■ AIM OF THE EXERCISE ■
Pictures must not appear in your answer. Write out exactly the lines from the one with "The height and" through the last line of the entries below.

Items from a dataset:
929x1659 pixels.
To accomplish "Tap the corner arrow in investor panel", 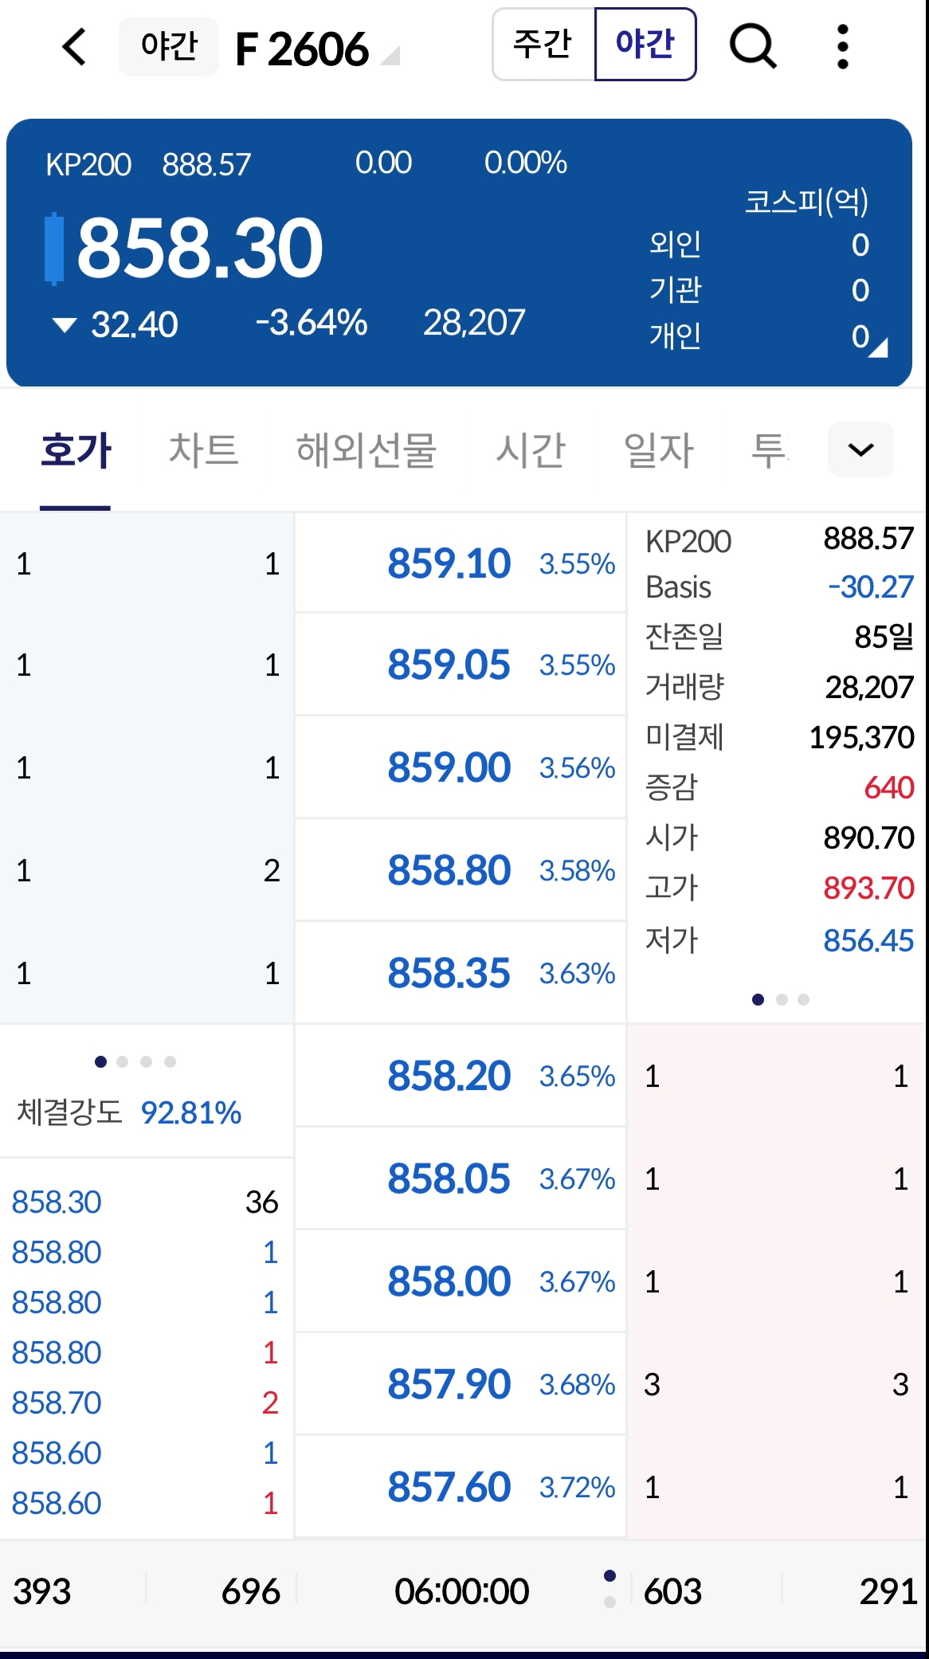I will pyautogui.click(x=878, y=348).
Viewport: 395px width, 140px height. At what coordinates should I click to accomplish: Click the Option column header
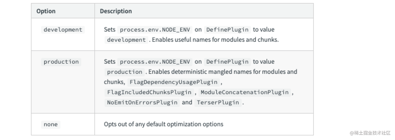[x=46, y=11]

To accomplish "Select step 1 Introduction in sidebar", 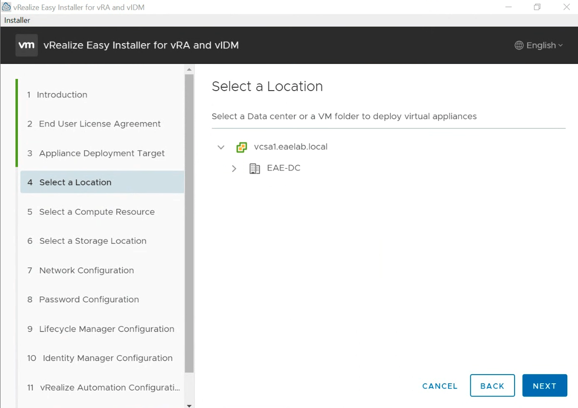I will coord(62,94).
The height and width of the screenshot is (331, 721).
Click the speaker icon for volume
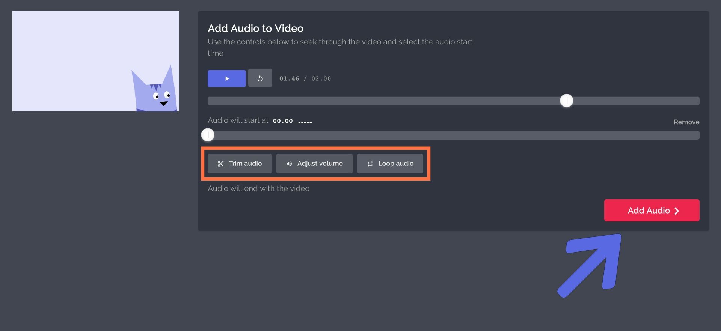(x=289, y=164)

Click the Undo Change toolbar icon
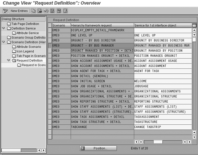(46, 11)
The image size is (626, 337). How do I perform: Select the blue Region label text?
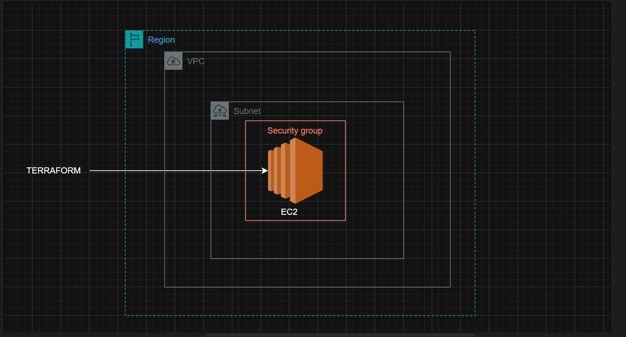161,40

■ ANSWER BOX ■
The height and width of the screenshot is (331, 721).
Click the speaker icon for volume
(x=289, y=164)

Click the Undo Change toolbar icon
(46, 11)
The image size is (626, 337). How do I perform: Select the blue Region label text?
161,40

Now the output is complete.